Could you reproduce all of the records exactly?

»»

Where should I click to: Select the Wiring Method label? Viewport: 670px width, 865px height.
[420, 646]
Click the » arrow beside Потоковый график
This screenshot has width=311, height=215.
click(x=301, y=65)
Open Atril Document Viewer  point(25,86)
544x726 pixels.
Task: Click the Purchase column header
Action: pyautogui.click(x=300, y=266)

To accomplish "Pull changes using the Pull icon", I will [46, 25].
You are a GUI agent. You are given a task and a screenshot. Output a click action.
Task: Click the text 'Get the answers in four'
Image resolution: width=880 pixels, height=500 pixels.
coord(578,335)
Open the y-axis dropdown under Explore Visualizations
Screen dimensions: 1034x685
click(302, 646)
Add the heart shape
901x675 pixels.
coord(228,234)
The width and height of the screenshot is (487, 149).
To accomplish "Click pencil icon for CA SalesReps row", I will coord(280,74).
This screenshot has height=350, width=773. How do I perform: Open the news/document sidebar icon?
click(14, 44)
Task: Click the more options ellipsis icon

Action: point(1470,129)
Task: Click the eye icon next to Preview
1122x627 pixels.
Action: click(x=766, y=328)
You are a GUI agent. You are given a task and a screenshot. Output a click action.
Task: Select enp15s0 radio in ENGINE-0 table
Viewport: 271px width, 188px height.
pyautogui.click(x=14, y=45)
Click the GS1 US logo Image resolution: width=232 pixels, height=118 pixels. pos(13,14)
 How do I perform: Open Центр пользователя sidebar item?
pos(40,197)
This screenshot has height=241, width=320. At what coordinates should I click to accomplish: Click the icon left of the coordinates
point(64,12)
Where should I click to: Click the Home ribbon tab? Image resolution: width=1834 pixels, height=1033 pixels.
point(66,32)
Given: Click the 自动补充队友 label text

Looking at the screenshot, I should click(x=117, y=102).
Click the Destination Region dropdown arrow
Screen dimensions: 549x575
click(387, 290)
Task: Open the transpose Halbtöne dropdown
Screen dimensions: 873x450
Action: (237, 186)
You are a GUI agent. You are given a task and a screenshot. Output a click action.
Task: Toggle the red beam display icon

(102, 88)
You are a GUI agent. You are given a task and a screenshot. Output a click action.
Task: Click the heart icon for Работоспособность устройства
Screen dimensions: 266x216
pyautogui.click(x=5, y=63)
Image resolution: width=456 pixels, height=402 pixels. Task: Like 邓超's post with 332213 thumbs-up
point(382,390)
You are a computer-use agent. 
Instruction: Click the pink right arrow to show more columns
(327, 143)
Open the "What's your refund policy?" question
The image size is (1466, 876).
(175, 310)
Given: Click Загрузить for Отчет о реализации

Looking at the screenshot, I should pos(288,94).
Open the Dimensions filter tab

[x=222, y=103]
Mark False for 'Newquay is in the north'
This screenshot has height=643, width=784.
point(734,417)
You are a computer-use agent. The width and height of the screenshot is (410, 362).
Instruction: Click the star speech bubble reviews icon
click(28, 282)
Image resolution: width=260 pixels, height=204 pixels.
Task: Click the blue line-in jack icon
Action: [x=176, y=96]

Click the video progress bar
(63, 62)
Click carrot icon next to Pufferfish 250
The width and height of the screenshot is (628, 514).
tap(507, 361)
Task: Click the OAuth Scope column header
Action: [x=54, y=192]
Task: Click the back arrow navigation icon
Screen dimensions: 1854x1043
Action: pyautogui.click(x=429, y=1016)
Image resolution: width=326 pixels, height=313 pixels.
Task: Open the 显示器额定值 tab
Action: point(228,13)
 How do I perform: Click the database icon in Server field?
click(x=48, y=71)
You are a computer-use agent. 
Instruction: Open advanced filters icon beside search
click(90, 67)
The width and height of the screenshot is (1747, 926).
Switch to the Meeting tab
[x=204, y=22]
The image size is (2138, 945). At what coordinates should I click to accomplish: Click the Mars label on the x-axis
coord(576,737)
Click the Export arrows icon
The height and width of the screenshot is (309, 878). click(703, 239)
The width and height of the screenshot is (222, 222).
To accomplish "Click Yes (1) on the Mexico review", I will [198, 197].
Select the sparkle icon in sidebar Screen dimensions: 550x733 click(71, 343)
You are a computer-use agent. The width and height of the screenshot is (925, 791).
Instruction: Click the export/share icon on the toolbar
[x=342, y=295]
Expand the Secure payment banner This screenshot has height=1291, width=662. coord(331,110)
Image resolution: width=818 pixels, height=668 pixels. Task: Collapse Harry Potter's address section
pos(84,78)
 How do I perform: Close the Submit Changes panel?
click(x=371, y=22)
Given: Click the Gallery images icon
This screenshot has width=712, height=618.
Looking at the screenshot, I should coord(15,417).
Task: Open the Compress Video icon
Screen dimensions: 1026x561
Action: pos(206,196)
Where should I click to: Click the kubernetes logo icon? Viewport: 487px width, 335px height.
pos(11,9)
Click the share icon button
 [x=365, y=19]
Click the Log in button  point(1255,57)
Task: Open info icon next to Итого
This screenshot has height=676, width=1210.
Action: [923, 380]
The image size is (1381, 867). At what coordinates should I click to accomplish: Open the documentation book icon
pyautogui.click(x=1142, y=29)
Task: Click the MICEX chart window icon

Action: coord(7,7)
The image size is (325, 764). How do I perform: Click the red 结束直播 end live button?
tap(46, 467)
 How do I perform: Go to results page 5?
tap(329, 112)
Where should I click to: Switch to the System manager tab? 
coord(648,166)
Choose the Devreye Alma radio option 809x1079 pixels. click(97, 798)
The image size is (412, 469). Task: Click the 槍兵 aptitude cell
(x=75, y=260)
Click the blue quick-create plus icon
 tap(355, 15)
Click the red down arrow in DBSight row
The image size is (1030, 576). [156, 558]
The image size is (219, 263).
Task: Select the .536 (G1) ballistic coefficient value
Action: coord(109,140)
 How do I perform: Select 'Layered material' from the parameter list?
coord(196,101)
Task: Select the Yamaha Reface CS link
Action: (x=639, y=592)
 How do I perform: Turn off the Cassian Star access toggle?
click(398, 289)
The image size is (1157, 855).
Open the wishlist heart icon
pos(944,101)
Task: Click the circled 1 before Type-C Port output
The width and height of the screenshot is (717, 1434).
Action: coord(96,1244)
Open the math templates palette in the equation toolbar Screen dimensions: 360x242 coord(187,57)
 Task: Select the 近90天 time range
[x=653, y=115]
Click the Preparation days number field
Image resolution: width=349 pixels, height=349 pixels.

««

REPLY:
Where should I click to: Select the Wiring Method label? Viewport: 670px width, 865px height.
[420, 646]
Click the » arrow beside Потоковый график
This screenshot has width=311, height=215.
click(x=301, y=65)
Open Atril Document Viewer  point(25,86)
544x726 pixels.
Task: Click the Purchase column header
Action: pyautogui.click(x=300, y=266)

To accomplish "Pull changes using the Pull icon", I will [46, 25].
You are a GUI agent. You are given a task and a screenshot. Output a click action.
Task: Click the text 'Get the answers in four'
Image resolution: width=880 pixels, height=500 pixels.
coord(578,335)
Open the y-axis dropdown under Explore Visualizations
Screen dimensions: 1034x685
click(302, 646)
Add the heart shape
901x675 pixels.
coord(228,234)
The width and height of the screenshot is (487, 149).
To accomplish "Click pencil icon for CA SalesReps row", I will coord(280,74).
This screenshot has height=350, width=773. How do I perform: Open the news/document sidebar icon?
click(14, 44)
Task: Click the more options ellipsis icon

Action: point(1470,129)
Task: Click the eye icon next to Preview
1122x627 pixels.
Action: click(x=766, y=328)
You are a GUI agent. You are given a task and a screenshot. Output a click action.
Task: Select enp15s0 radio in ENGINE-0 table
Viewport: 271px width, 188px height.
pyautogui.click(x=14, y=45)
Click the GS1 US logo Image resolution: width=232 pixels, height=118 pixels. pos(13,14)
 How do I perform: Open Центр пользователя sidebar item?
pos(40,197)
This screenshot has height=241, width=320. At what coordinates should I click to accomplish: Click the icon left of the coordinates
point(64,12)
Where should I click to: Click the Home ribbon tab? Image resolution: width=1834 pixels, height=1033 pixels.
point(66,32)
Given: Click the 自动补充队友 label text

Looking at the screenshot, I should click(x=117, y=102).
Click the Destination Region dropdown arrow
Screen dimensions: 549x575
click(387, 290)
Task: Open the transpose Halbtöne dropdown
Screen dimensions: 873x450
Action: (237, 186)
You are a GUI agent. You are given a task and a screenshot. Output a click action.
Task: Toggle the red beam display icon

(102, 88)
You are a GUI agent. You are given a task and a screenshot. Output a click action.
Task: Click the heart icon for Работоспособность устройства
Screen dimensions: 266x216
pyautogui.click(x=5, y=63)
Image resolution: width=456 pixels, height=402 pixels. Task: Like 邓超's post with 332213 thumbs-up
point(382,390)
You are a computer-use agent. 
Instruction: Click the pink right arrow to show more columns
(327, 143)
Open the "What's your refund policy?" question
The image size is (1466, 876).
(175, 310)
Given: Click Загрузить for Отчет о реализации

Looking at the screenshot, I should pos(288,94).
Open the Dimensions filter tab

[x=222, y=103]
Mark False for 'Newquay is in the north'
This screenshot has height=643, width=784.
point(734,417)
You are a computer-use agent. The width and height of the screenshot is (410, 362).
Instruction: Click the star speech bubble reviews icon
click(28, 282)
Image resolution: width=260 pixels, height=204 pixels.
Task: Click the blue line-in jack icon
Action: [x=176, y=96]

Click the video progress bar
(63, 62)
Click carrot icon next to Pufferfish 250
The width and height of the screenshot is (628, 514).
tap(507, 361)
Task: Click the OAuth Scope column header
Action: [x=54, y=192]
Task: Click the back arrow navigation icon
Screen dimensions: 1854x1043
Action: pyautogui.click(x=429, y=1016)
Image resolution: width=326 pixels, height=313 pixels.
Task: Open the 显示器额定值 tab
Action: point(228,13)
 How do I perform: Click the database icon in Server field?
click(x=48, y=71)
You are a computer-use agent. 
Instruction: Open advanced filters icon beside search
click(90, 67)
The width and height of the screenshot is (1747, 926).
Switch to the Meeting tab
[x=204, y=22]
The image size is (2138, 945). At what coordinates should I click to accomplish: Click the Mars label on the x-axis
coord(576,737)
Click the Export arrows icon
The height and width of the screenshot is (309, 878). click(703, 239)
The width and height of the screenshot is (222, 222).
To accomplish "Click Yes (1) on the Mexico review", I will [198, 197].
Select the sparkle icon in sidebar Screen dimensions: 550x733 click(71, 343)
You are a computer-use agent. The width and height of the screenshot is (925, 791).
Instruction: Click the export/share icon on the toolbar
[x=342, y=295]
Expand the Secure payment banner This screenshot has height=1291, width=662. coord(331,110)
Image resolution: width=818 pixels, height=668 pixels. Task: Collapse Harry Potter's address section
pos(84,78)
 How do I perform: Close the Submit Changes panel?
click(x=371, y=22)
Given: Click the Gallery images icon
This screenshot has width=712, height=618.
Looking at the screenshot, I should coord(15,417).
Task: Open the Compress Video icon
Screen dimensions: 1026x561
Action: pos(206,196)
Where should I click to: Click the kubernetes logo icon? Viewport: 487px width, 335px height.
pos(11,9)
Click the share icon button
 [x=365, y=19]
Click the Log in button  point(1255,57)
Task: Open info icon next to Итого
This screenshot has height=676, width=1210.
Action: [923, 380]
The image size is (1381, 867). At what coordinates should I click to accomplish: Open the documentation book icon
pyautogui.click(x=1142, y=29)
Task: Click the MICEX chart window icon

Action: coord(7,7)
The image size is (325, 764). How do I perform: Click the red 结束直播 end live button?
tap(46, 467)
 How do I perform: Go to results page 5?
tap(329, 112)
Where should I click to: Switch to the System manager tab? 
coord(648,166)
Choose the Devreye Alma radio option 809x1079 pixels. click(97, 798)
The image size is (412, 469). Task: Click the 槍兵 aptitude cell
(x=75, y=260)
Click the blue quick-create plus icon
 tap(355, 15)
Click the red down arrow in DBSight row
The image size is (1030, 576). [156, 558]
The image size is (219, 263).
Task: Select the .536 (G1) ballistic coefficient value
Action: coord(109,140)
 How do I perform: Select 'Layered material' from the parameter list?
coord(196,101)
Task: Select the Yamaha Reface CS link
Action: (x=639, y=592)
 How do I perform: Turn off the Cassian Star access toggle?
click(398, 289)
The image size is (1157, 855).
Open the wishlist heart icon
pos(944,101)
Task: Click the circled 1 before Type-C Port output
The width and height of the screenshot is (717, 1434).
Action: coord(96,1244)
Open the math templates palette in the equation toolbar Screen dimensions: 360x242 coord(187,57)
 Task: Select the 近90天 time range
[x=653, y=115]
Click the Preparation days number field
Image resolution: width=349 pixels, height=349 pixels.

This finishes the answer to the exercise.